Gauntlet Gallery
What is Shepard Fairey’s piece called “World Odor”?
Artist Statement
WORLD ODOR Screen Print 18 x 24 inches Edition of 300
Summary
World Odor is a 2004 Shepard Fairey screen print, published by Obey Giant in a First Edition of 300 and measuring 18 x 24 inches. The title is a satirical pun on "world order," using wordplay to critique the rhetoric of global power and political authority. The work employs Fairey's propaganda-poster vocabulary: bold flat color, institutional graphic forms, and prominent typography. As a mid-2000s Obey Giant edition on paper, it sits within Fairey's body of politically pointed, slogan-driven prints from that period.
Why It Matters
World Odor is a compact example of Fairey's reliance on language as a weapon, twisting the loaded phrase "new world order" into a mocking "world odor" to puncture the grandiosity of geopolitical rhetoric. The pun does real work: it reframes the machinery of global power as something rotten, deploying the same official, authoritative graphic style the slogan would normally command.
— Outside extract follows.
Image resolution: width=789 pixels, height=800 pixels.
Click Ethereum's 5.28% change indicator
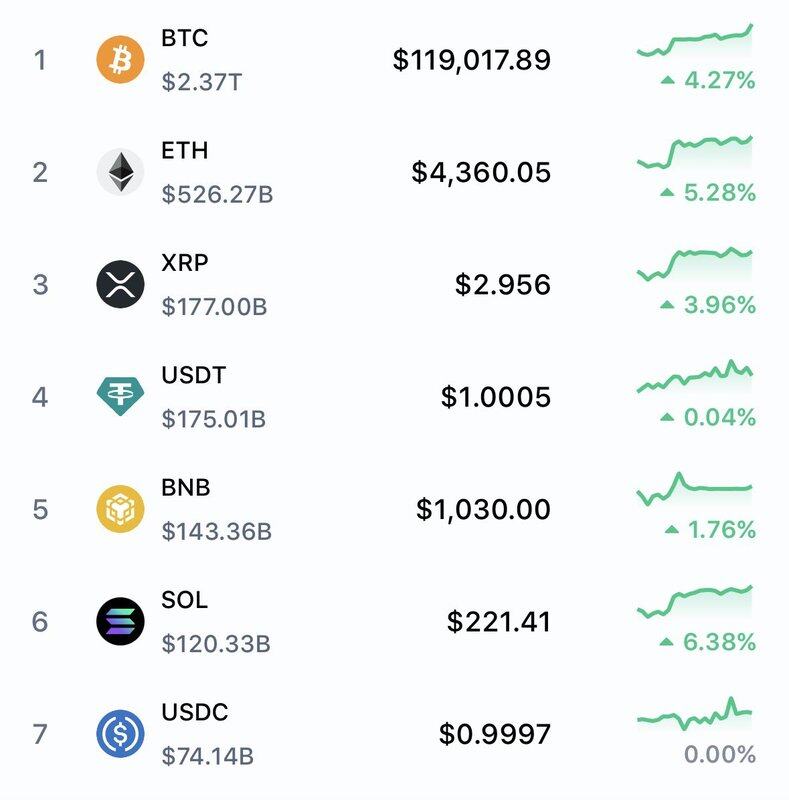click(708, 192)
For collectors, the value lies in this fusion of biting verbal satire and Fairey's recognizable propaganda design, a combination that distinguishes his political prints from straightforward portraiture. The edition of 300 keeps it among the more accessible 2004 Obey Giant releases, but its sharp message gives it staying power within a thematic political grouping. It belongs to the same mid-2000s cluster as other studio and pop-culture editions, and it reads as a clear instance of Fairey using typography and irony to critique power. Because the source supplies only year, edition, dimensions, and medium, the significance here is interpretive: World Odor exemplifies how Fairey weaponizes the look of officialdom against itself.
Collector Perspective
World Odor suits collectors drawn to Fairey's text-driven political satire rather than his music or celebrity portraits. At 18 x 24 inches in an edition of 300, it is an approachable purchase and pairs naturally with other slogan-based propaganda prints. Its punchy wordplay makes it a conversation piece on the wall, especially within a curated set of works that critique power and corporate or governmental authority. Buyers assembling a thematic collection around propaganda and political messaging will value it as a clear, legible example. It rewards owners who appreciate wit and graphic punch, and its accessible format makes it a comfortable mid-2000s anchor for a broader OBEY grouping.
Historical Context
World Odor comes from the mid-2000s, the productive stretch after Fairey's 1989 Andre the Giant sticker campaign and before his 2008 Obama "Hope" breakthrough. By 2004 Obey Giant was issuing regular screen-print editions, and Fairey was sharpening the politically charged, slogan-driven side of his practice that would define his later activism. The print's satirical jab at "world order" rhetoric reflects the post-9/11, Iraq-war-era political climate in which Fairey increasingly aimed his propaganda aesthetic at state power. As one of several 2004 Obey Giant editions of 300, it documents the moment when his commercial output and his political voice were converging into a single recognizable graphic language.
FAQ
What does the title World Odor mean?
World Odor is a satirical pun on "world order," twisting the phrase used in geopolitical rhetoric into something rotten. The wordplay reframes global power as suspect, a typical Fairey strategy of using language and irony to critique authority within an official-looking graphic style.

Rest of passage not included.